### Problem to solve
Only the lines from the one containing "Given: Collapse the" through the last line of the data are to be written out, exactly and in full.

# # # #

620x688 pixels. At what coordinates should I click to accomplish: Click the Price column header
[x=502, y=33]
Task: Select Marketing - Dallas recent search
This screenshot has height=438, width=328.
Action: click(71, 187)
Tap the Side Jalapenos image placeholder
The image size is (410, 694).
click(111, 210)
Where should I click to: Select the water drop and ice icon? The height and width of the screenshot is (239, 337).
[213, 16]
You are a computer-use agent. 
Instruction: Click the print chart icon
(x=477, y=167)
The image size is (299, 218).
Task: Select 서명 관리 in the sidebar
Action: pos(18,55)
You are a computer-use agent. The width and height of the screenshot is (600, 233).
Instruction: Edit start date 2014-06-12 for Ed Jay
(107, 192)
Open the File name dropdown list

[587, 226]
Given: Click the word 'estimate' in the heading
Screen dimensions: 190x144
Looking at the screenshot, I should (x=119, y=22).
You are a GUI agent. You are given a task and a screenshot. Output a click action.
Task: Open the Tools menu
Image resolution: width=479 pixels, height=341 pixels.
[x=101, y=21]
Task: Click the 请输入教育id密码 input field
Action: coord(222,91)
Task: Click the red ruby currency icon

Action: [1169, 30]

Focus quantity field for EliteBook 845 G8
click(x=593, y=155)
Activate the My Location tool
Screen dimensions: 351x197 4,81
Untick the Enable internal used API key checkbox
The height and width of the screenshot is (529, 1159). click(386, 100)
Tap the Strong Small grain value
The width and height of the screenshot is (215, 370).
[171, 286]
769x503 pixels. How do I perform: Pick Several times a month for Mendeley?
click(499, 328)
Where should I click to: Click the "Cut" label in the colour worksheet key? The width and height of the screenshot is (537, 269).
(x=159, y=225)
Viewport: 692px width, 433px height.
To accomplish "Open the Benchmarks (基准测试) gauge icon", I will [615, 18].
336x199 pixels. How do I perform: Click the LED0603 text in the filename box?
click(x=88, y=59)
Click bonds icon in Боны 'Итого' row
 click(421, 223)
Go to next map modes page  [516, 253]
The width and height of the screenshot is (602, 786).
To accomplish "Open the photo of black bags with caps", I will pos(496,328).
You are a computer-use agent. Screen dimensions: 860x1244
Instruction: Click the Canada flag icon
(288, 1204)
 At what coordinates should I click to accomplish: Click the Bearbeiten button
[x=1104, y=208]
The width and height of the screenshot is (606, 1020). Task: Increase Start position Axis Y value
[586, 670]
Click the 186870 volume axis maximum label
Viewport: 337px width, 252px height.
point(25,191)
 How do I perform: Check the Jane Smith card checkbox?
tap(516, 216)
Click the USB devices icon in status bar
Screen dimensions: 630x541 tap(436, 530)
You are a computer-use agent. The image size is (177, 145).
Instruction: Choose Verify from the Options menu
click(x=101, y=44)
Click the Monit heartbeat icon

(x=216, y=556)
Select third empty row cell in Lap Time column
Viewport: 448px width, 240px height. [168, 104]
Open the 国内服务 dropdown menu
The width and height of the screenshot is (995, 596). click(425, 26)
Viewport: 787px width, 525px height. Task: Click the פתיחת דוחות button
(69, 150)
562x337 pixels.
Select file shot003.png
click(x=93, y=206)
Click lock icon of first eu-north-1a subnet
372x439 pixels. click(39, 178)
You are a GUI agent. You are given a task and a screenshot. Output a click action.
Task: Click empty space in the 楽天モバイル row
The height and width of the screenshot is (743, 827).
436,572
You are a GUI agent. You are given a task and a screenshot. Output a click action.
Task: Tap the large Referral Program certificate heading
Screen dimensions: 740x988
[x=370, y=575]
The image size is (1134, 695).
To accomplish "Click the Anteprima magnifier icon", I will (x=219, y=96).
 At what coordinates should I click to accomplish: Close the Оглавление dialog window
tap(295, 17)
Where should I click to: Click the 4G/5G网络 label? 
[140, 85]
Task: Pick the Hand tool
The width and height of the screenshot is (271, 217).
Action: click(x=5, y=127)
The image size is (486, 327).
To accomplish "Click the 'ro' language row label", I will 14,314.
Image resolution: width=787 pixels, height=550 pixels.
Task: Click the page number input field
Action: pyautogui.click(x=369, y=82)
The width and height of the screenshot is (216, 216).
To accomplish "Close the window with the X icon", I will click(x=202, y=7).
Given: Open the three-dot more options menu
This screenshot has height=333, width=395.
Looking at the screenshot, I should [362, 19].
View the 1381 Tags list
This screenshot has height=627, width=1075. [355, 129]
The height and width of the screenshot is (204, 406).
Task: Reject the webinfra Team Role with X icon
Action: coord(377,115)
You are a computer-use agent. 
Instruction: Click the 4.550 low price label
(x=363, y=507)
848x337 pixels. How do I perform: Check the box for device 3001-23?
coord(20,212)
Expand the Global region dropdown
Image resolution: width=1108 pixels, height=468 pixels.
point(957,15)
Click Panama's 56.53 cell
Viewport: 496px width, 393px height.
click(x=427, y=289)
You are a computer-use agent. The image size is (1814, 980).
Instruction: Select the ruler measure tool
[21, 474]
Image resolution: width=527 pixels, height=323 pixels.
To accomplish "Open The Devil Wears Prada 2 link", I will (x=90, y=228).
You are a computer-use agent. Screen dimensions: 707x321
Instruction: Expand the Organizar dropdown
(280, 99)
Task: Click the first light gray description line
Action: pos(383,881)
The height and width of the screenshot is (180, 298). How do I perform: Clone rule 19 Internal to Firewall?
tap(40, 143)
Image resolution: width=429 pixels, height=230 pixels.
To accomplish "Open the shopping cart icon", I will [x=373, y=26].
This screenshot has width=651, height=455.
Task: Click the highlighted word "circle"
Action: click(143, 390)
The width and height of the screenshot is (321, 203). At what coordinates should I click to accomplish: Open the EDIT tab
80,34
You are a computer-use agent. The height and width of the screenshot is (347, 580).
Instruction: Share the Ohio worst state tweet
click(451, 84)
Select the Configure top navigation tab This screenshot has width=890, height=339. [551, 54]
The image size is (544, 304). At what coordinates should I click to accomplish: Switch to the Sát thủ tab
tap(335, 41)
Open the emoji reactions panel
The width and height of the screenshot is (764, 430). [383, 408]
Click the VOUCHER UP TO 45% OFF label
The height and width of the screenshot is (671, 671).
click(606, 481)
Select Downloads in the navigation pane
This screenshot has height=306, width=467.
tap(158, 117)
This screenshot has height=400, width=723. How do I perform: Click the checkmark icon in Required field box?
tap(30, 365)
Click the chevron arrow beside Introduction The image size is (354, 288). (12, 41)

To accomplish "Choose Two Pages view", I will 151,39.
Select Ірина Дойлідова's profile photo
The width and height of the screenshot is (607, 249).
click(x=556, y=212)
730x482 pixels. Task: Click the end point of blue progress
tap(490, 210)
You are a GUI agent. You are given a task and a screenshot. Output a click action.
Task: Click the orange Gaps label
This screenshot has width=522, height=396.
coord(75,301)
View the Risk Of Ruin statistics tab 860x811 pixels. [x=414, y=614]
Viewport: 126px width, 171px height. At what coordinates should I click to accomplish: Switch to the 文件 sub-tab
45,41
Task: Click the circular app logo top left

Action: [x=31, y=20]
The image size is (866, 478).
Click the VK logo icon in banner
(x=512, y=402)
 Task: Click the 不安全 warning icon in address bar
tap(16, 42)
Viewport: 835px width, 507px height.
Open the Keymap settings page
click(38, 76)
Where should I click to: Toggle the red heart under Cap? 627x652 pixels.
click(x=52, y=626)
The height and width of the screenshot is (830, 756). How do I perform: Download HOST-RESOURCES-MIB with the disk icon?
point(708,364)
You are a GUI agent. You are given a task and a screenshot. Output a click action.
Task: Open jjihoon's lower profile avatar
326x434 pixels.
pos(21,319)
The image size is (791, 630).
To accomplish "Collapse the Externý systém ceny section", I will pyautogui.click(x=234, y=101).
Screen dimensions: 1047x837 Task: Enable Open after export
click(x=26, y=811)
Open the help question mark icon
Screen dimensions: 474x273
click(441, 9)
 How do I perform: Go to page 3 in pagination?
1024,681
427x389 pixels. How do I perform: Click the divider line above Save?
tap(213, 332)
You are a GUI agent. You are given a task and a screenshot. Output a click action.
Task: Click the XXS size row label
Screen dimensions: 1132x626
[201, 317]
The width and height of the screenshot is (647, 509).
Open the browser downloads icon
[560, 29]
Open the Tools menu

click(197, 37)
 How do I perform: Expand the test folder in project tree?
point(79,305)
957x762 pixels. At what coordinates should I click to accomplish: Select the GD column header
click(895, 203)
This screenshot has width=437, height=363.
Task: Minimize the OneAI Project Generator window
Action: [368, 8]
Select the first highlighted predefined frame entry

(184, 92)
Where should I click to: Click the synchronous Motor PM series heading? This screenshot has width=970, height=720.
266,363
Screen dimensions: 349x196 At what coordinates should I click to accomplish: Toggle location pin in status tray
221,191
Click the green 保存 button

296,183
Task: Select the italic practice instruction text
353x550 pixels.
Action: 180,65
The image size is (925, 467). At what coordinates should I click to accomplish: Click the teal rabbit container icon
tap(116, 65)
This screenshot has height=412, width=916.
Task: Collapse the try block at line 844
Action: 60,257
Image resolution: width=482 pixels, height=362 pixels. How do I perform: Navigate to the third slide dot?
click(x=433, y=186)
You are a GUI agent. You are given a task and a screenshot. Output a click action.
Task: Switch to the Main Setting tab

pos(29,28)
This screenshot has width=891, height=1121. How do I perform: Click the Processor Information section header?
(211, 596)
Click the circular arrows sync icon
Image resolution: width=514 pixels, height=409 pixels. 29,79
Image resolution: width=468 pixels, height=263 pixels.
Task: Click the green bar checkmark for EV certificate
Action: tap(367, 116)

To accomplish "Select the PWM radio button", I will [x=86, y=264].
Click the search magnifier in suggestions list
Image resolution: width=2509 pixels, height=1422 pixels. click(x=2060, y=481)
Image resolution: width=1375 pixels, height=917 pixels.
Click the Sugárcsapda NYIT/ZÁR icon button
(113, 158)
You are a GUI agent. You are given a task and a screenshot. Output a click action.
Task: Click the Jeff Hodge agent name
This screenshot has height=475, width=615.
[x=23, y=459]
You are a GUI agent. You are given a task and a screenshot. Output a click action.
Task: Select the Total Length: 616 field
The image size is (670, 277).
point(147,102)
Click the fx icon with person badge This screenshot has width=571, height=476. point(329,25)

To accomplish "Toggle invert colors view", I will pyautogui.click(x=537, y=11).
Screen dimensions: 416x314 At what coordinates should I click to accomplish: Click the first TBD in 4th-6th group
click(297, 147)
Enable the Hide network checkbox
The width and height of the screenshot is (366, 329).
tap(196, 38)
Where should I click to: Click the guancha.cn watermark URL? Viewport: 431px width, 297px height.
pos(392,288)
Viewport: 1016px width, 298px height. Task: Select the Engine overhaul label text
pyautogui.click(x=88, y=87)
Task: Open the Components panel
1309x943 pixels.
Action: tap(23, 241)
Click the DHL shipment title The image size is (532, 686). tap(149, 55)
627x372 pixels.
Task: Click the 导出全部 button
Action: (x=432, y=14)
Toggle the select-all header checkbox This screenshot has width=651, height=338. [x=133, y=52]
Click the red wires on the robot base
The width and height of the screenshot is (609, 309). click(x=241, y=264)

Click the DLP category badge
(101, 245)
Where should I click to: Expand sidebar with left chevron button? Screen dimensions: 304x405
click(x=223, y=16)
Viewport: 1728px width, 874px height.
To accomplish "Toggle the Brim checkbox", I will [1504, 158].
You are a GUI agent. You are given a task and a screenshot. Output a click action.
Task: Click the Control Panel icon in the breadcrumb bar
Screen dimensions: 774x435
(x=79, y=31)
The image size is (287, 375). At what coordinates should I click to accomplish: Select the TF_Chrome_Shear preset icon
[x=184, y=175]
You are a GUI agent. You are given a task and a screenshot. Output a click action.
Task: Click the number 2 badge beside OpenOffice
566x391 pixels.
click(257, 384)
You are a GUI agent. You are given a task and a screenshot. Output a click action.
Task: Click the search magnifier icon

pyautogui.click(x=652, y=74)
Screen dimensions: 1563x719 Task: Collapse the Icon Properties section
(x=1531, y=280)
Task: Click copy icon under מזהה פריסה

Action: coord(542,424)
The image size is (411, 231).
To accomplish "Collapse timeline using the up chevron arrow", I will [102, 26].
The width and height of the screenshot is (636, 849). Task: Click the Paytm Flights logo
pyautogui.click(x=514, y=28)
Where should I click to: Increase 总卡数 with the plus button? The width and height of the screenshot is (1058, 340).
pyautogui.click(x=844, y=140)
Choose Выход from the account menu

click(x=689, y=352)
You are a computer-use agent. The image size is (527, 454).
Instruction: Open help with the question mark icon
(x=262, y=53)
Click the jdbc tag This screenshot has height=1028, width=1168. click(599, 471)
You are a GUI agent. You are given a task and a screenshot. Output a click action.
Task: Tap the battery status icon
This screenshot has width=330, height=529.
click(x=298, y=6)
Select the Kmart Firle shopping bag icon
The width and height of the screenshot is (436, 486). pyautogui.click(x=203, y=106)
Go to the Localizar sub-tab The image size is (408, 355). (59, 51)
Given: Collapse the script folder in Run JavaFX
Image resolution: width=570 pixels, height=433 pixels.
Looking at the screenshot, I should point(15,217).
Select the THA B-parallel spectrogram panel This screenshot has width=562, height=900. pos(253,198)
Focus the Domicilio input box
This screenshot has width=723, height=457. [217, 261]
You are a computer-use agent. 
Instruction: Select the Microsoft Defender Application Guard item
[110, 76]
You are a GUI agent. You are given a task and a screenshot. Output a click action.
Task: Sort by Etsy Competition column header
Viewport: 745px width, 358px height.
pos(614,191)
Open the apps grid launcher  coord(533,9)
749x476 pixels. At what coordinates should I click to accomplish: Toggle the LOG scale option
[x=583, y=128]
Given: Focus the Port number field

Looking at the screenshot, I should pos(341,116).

# # # #

### Output of the exercise
Given: Collapse the script folder in Run JavaFX
Image resolution: width=570 pixels, height=433 pixels.
Looking at the screenshot, I should point(15,217).
Select the THA B-parallel spectrogram panel This screenshot has width=562, height=900. pos(253,198)
Focus the Domicilio input box
This screenshot has width=723, height=457. [217, 261]
You are a computer-use agent. 
Instruction: Select the Microsoft Defender Application Guard item
[110, 76]
You are a GUI agent. You are given a task and a screenshot. Output a click action.
Task: Sort by Etsy Competition column header
Viewport: 745px width, 358px height.
pos(614,191)
Open the apps grid launcher  coord(533,9)
749x476 pixels. At what coordinates should I click to accomplish: Toggle the LOG scale option
[x=583, y=128]
Given: Focus the Port number field

Looking at the screenshot, I should pos(341,116).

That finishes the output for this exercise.